-- STUDY MATERIAL follows --
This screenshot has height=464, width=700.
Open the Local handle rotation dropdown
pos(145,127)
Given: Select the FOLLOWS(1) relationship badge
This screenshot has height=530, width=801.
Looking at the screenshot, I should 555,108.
-- STUDY MATERIAL concluded --
- WORK TASK -
Each line of the data must come back exactly as written.

- SOLVED PROBLEM -
This screenshot has height=464, width=700.
Open the Local handle rotation dropdown
pos(145,127)
Given: Select the FOLLOWS(1) relationship badge
This screenshot has height=530, width=801.
Looking at the screenshot, I should 555,108.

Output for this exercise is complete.